From The Cheapskate Intellectual

Dear President,

Thank you for being a thoughtful leader and serious colleague who has invited us to wrestle with the challenges and opportunities facing us and all other colleges these days.  At your State of the College Address this year, you introduced us to “the Five Disruptors” of higher education these days: the student cost-and-debt spiral; the digitization of learning; the regrouping of American communities, including faith communities; the changing profile of prospective students; and the measurement of educational excellence by learning results.

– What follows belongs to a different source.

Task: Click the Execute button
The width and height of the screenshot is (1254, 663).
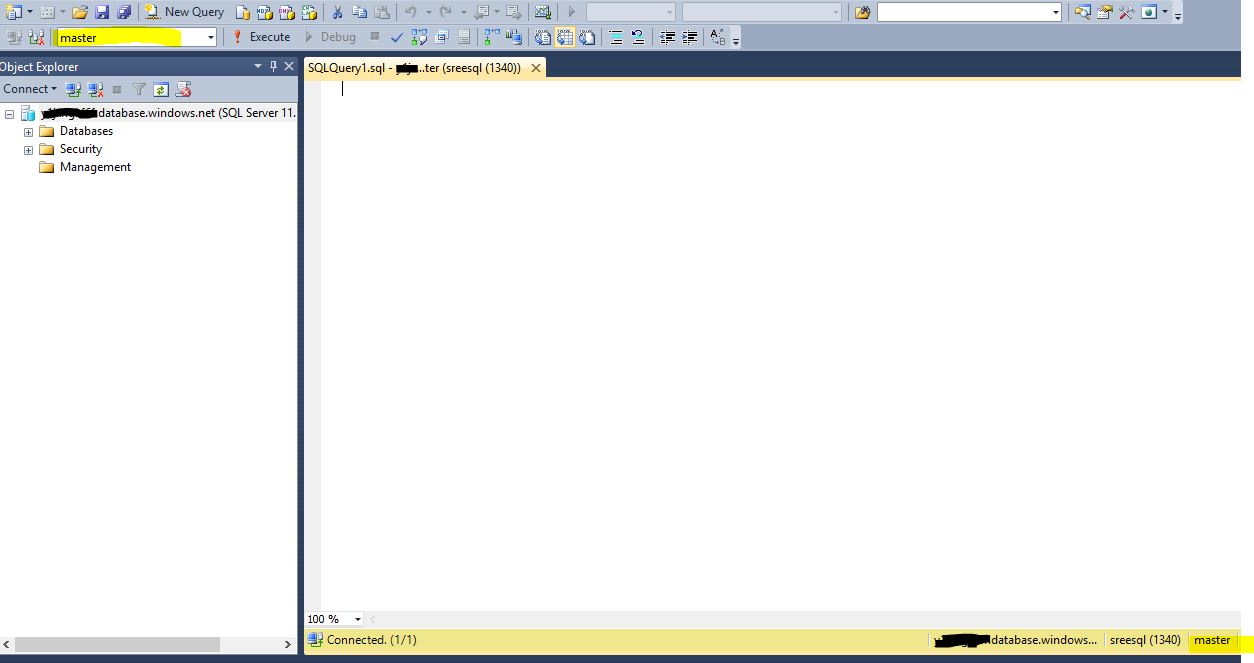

I’m writing to speak in a more organized way than I can usually manage from the floor at a faculty meeting, because I’m hoping to serve and develop our conversation about the one “disruptor” that seems to me most intimately and problematically linked with the others: the digitization of learning.  More specifically, I’d like to name what seem to me our frequent (and, to me, problematic) assumptions as faculty that technology, as it makes its way into our classrooms, our admissions efforts, and our and our students’ lives, is part of “progress” and therefore cannot (or should not) be resisted; that adapting the latest device or platform is necessarily productive in all areas of our lives and work; and that electronic media are cognitively, socially, and pedagogically neutral, always able to complement without co-opting the nature of the work we are privileged to engage in here.  I believe that each of these assumptions is wrong.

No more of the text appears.